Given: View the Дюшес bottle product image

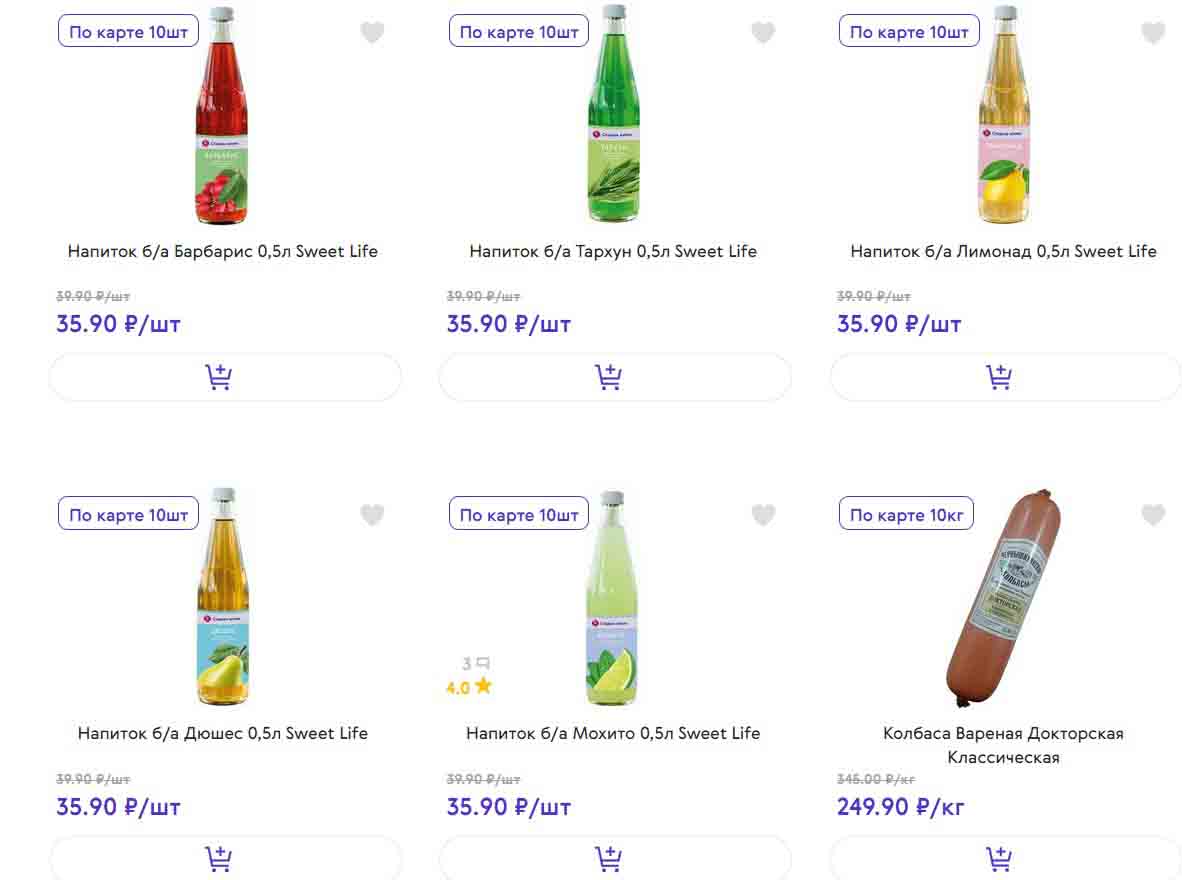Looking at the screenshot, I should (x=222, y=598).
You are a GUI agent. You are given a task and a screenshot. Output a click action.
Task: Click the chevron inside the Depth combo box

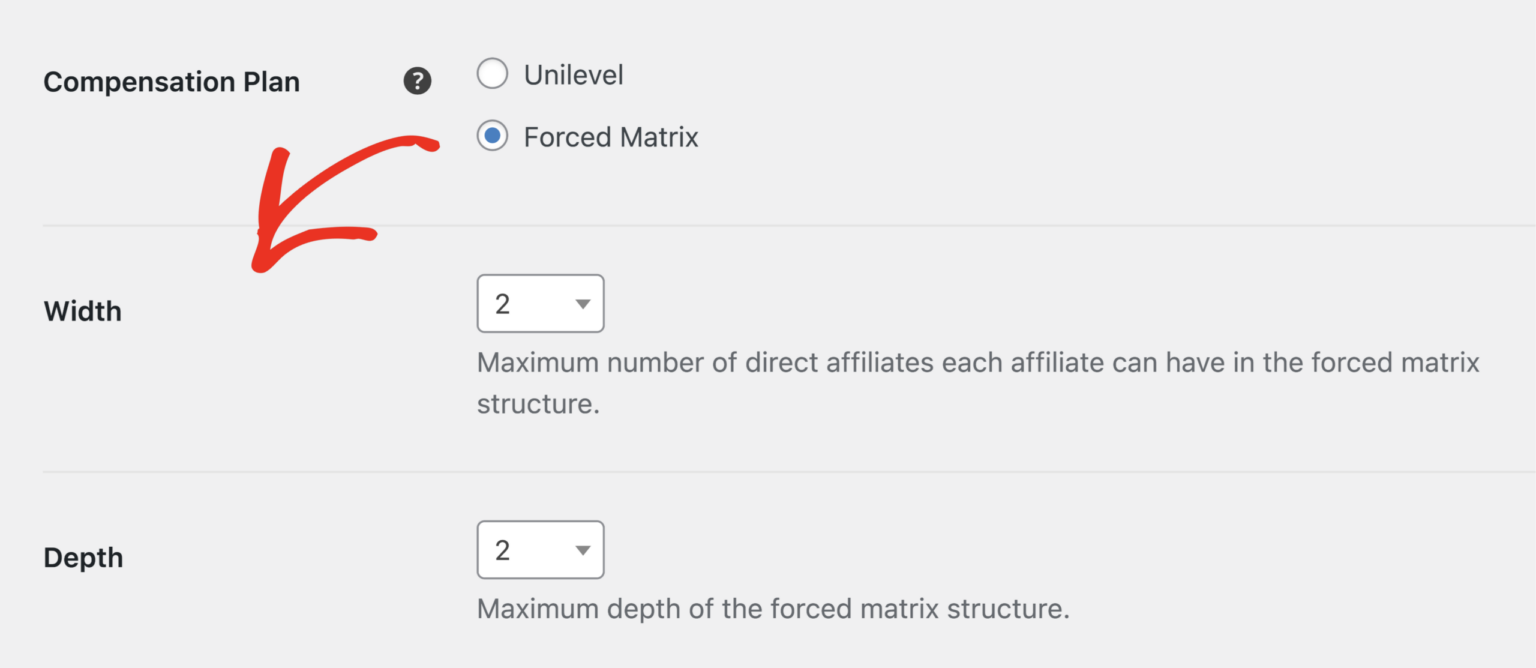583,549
★ ★ ★ ★
### WHAT NEEDS TO BE DONE
Copy every line of the records above without any change, leaving the pictures out.

### EXPECTED ANSWER
Given: View the Дюшес bottle product image

Looking at the screenshot, I should (x=222, y=598).
You are a GUI agent. You are given a task and a screenshot. Output a click action.
Task: Click the chevron inside the Depth combo box

583,549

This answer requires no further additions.